Aviation and Desert Arrows
Aviation and Desert Arrows
By Bob Jaussaud
Surviving this last summer on the desert, Sue and I were stuck indoors for much of the time. When the outside temperature climbs above 115 degrees it’s just too bloody hot to do much. So, trapped indoors, we caught up on some of our reading. An article in the Summer 2021 Nevada Magazine titled “High-Flying Wayfinding” tweaked my interest. It was about concrete arrows that guided pilots across Nevada in the 1920’s. They were part of a very early Transcontinental Airway.
When the United States Post Office Department started airmail service in the Spring of 1918, it was Army pilots who flew the mail but, just few months later, the Department hired civilian pilots to relieved the Army. In those days flying was inherently a risky business,especially if there was a designated route and a set schedule. The new hires were required to fly in open cockpits, in unreliable planes and in unpredictable weather. Somehow they still managed to get the mail through and effectively opened the door for private contractors such as Ford Air Transport (Ford Motor Company), Varney Airlines (later part of United Airlines), Boeing and Braniff. By the Fall of 1927 all airmail was carried under contract and a few fledgling U.S. airlines were able to get a foothold and prosper.

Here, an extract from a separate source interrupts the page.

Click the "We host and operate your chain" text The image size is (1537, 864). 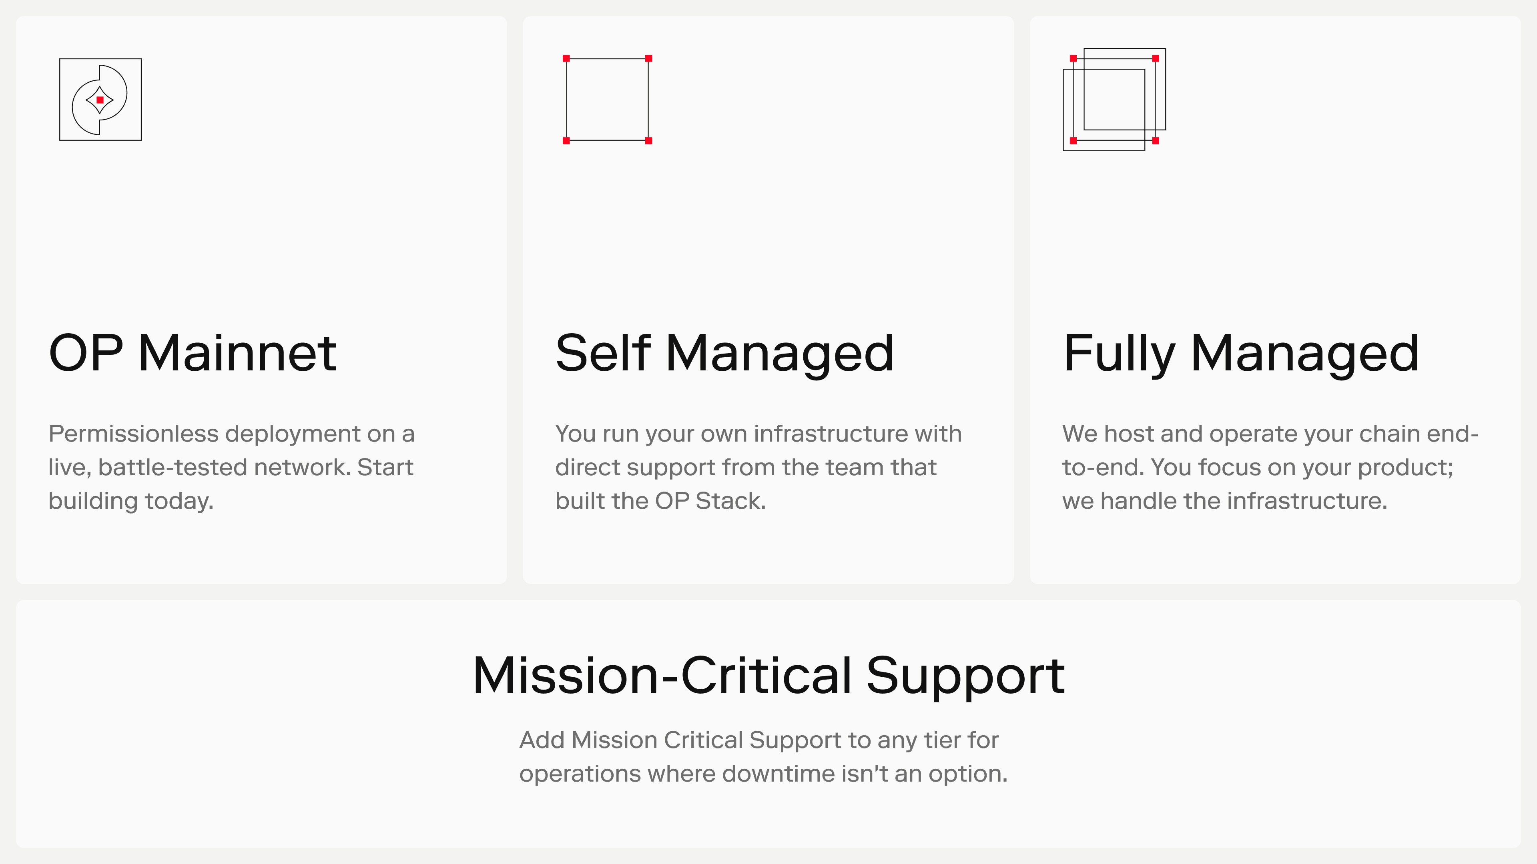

Although the weather was what it was, during the 1920’s airplane reliability was rapidly improving. Even so, pilots still had to find their way visually. Flying at night or when visibility was limited was just not conducive to the pilots’ life expectancy. However, the odds of their continued survival were greatly increased when light beacons were installed along the airmail routes. Large directional concrete arrows were added to help define the route in day time. Also, functional intermediate air fields were constructed so pilots could land if necessary, an all too frequent occurrence. One of those fields was Kelly Field in the East Mojave. The Heritage Trail passes the site of Kelly Airfield and Dennis Casebier researched it for his book East Mojave Heritage Trail - Ivanpah to Rocky Ridge. It is an interesting read.
According to Dennis, Kelly Field was operational from 1930 to 1935 during the height of the Great Depression. Kelly Field serviced the Los Angeles to Salt Lake airmail route. The field had a light beacon perhaps 60 feet tall that was lit and rotated all night long. Also there were runway lights lit all night on an adjacent dry lakebed. There were several storage buildings and a nice little house for Ken and Mabel Wilhelm, the caretakers. Mabel was still living when Dennis was researching for his book and thankfully he was able to interview her. She provided him with firsthand information and several historic photos. Without Dennis recording the history of Kelly Field we might have lost that chapter of desert life. Although there isn’t much left to see, on our Inbound for the upcoming DE Rendezvous we plan to locate the beacon foundation and try to find the gravel circle that was around the windsock.
Back to the concrete arrows. Researching on the internet, I found a site that gave coordinates for the known arrows that have survived. I loved being able to locate the arrows on a map, as it brought the 1920’s Los Angeles to Salt Lake airmail route across the Mojave into focus. It seems apparent that the early pilots flying visually used the early wagon and auto routes for direction. Coincidentally, one of these was the Arrowhead Trail Cutoff which we intend to partially travel on the Inbound. For a future trip, after it cools off a bit, I propose to visit as many of the concrete arrows as we are able to access between Barstow, California and Mesquite, Nevada. This will surely involve some hiking and scrambling but it should be rewarding. Let me know if you are interested and I will keep you posted.